Momo
Ende, Michael, 2009

Un viejo callado y un joven parlanchín.
-Ves, Momo - le decía, por ejemplo -, las cosas son así: a veces tienes ante ti una calle larguísima. Te parece tan terriblemente larga, que nunca crees que podrás acabarla.
Miró un rato en silencio a su alrededor, entonces siguió:
-Y entonces te empiezas a dar prisa, cada vez más prisa. Cada vez que levantas la vista, vez que la calle no se hace más corta. Y te esfuerzas más todavía, empiezas a tener miedo, al final estas sin aliento. Y la calle sigue estando por delante. Así no se debe hacer.
Pensó durante un rato. Entonces siguió hablando: - Nunca se ha de pensar en toda la calle de una vez. ¿entiendes? Sólo hay que pensar en el paso siguiente, en la inspiración siguiente, en la siguiente barrida.
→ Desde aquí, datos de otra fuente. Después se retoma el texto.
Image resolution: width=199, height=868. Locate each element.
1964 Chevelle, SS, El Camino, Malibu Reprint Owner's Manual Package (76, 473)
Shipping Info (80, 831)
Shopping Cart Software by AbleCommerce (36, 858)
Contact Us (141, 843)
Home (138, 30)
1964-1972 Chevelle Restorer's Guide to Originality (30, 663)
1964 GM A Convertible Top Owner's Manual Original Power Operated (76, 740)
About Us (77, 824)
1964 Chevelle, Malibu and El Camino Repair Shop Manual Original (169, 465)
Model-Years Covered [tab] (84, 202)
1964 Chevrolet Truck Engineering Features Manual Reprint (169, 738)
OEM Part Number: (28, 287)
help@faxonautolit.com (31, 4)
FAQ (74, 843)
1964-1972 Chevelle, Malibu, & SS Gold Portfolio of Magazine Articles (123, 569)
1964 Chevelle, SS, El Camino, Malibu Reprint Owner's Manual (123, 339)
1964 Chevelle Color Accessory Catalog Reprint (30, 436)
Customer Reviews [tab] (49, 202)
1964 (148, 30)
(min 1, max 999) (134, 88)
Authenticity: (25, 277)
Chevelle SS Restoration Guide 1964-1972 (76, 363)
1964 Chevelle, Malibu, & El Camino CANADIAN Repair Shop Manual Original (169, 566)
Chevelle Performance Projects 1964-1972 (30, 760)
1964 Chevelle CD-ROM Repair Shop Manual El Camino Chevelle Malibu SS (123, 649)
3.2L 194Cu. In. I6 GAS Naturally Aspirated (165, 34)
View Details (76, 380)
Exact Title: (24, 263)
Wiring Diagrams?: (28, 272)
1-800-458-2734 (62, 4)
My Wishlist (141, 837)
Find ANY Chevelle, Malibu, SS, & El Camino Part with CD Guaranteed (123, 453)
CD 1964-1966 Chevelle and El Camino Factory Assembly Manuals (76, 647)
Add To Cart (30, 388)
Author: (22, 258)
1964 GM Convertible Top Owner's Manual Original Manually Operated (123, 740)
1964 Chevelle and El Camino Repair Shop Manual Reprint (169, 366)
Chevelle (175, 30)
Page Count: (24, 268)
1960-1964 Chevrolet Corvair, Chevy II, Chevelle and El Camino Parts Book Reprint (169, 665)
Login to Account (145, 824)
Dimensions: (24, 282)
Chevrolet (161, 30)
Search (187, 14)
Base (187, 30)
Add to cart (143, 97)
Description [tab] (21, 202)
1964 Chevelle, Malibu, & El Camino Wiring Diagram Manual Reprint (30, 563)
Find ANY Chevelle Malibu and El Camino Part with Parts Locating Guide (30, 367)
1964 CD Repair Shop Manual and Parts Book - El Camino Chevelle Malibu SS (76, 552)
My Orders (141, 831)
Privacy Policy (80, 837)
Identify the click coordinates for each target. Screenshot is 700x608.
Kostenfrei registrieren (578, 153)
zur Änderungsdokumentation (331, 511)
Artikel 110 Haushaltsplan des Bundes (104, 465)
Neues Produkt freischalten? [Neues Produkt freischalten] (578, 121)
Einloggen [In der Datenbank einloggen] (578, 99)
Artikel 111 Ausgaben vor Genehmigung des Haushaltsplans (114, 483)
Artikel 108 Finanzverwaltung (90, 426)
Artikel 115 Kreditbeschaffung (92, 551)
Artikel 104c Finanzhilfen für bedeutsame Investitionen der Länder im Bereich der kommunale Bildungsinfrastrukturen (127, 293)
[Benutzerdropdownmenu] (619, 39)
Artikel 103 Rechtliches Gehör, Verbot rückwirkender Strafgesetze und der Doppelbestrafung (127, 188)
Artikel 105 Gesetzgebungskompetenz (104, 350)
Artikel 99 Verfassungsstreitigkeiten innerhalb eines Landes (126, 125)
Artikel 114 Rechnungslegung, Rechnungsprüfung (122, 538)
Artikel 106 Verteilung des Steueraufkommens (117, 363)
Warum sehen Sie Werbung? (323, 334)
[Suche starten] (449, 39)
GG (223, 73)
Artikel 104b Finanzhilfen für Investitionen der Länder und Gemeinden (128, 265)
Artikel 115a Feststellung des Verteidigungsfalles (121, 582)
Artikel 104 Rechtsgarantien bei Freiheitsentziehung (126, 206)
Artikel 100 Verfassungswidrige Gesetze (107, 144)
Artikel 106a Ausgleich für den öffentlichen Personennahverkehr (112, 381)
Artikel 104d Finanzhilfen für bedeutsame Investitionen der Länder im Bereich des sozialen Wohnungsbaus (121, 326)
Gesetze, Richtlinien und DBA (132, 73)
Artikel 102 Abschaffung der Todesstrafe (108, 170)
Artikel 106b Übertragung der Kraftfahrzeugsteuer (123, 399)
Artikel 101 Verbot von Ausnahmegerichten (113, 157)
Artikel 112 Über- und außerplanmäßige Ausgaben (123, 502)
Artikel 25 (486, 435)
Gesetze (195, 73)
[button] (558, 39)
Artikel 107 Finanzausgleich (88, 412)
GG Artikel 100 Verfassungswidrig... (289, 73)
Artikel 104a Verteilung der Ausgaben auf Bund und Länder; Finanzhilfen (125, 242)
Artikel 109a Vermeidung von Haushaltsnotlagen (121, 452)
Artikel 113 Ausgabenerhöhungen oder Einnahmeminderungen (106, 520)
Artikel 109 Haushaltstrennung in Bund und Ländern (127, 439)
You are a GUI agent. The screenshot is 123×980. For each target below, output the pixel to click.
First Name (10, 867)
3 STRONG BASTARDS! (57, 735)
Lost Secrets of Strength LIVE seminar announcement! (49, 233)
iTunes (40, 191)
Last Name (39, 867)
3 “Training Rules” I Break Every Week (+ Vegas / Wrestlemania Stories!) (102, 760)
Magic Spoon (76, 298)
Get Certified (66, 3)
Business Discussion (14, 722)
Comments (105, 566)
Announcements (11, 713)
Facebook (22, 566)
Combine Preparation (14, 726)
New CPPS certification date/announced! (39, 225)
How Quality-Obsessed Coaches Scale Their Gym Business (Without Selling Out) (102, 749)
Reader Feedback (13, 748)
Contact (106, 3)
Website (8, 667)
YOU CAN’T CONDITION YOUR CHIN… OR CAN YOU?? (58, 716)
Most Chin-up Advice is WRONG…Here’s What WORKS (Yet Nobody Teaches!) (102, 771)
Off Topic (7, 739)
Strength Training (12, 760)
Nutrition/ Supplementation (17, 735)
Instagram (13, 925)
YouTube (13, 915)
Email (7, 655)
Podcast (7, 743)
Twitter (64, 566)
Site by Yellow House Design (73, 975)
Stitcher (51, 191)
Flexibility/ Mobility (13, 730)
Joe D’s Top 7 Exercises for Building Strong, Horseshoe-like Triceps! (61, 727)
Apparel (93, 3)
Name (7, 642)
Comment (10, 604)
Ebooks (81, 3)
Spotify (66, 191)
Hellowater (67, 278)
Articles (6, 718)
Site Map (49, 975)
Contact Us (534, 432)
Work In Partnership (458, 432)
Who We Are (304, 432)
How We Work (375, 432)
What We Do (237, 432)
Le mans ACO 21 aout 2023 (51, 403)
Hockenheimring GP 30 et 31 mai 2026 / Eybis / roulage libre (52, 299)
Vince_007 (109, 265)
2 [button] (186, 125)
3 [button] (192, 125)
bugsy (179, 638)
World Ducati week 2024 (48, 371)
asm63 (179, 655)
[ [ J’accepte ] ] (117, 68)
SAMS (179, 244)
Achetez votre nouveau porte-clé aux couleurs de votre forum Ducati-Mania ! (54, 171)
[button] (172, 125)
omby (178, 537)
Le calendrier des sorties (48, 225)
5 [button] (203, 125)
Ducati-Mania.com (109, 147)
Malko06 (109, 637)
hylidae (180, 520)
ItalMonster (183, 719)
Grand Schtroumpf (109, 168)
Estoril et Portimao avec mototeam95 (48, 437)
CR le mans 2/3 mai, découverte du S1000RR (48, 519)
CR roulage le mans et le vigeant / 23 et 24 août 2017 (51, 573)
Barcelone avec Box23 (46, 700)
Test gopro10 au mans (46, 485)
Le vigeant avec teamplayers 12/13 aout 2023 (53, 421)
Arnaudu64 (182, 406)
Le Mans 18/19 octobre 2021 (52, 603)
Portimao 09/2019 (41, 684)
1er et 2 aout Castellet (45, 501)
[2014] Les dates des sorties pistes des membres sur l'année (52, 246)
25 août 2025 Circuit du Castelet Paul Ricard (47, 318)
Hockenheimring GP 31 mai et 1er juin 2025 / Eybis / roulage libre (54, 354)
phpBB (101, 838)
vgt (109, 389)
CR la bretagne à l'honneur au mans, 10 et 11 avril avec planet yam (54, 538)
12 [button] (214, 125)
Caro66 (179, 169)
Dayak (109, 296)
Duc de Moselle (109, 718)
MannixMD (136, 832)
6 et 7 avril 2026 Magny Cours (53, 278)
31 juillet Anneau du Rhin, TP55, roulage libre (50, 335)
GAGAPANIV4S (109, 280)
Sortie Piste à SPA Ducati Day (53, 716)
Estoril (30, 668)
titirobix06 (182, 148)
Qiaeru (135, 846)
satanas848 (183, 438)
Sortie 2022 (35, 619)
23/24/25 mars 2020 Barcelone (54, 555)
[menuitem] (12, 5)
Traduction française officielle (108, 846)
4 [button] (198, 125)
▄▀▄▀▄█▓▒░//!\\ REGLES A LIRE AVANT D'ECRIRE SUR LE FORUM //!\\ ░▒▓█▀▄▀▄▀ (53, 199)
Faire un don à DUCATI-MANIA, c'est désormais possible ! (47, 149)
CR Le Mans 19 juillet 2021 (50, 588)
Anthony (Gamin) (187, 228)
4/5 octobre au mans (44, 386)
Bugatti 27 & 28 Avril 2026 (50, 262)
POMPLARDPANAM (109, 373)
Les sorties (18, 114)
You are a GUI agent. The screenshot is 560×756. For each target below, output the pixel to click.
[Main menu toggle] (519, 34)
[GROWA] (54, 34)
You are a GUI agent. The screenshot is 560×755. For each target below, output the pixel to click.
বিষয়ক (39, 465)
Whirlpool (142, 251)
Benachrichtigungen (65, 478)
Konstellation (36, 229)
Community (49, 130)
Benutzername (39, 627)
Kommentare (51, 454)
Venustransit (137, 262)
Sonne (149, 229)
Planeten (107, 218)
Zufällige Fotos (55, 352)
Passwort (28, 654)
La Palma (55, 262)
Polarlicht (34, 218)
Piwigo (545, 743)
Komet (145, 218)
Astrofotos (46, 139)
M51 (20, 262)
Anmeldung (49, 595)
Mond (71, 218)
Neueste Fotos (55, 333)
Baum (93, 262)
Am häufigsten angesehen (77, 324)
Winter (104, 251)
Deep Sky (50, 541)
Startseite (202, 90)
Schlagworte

Nunca nada más que el siguiente.
Volvió a callar y reflexinar, antes de añadir: entonces se hace bien la tarea. Y así ha de ser.
Después de una nueva y larga interrupción, siguió: -De repente se da uno cuenta cómo ha sido, y no se está sin aliento.
Asintió en silencio y dijo, poniendo punto final:
-Eso es importante.
La cuenta está equivocada, pero cuadra.
Existe una cosa muy misteriosa, pero muy cotidiana. Todo el mundo participa de ella, todo el mundo la conoce, pero muy pocos se paran a pensar en ella. Casi todos se limitan a tomarla como viene, sin hacer preguntas. Esta cosa es el tiempo.
Hay calendarios y relojes para medirlo, pero eso significa poco, porque todos sabemos que, a veces, una hora puede parecernos una eternidad, y otra, en cambio, pasa en un instante; depende de lo que hagamos durante esa hora.
Porque el tiempo es vida. Y la vida reside en el corazón.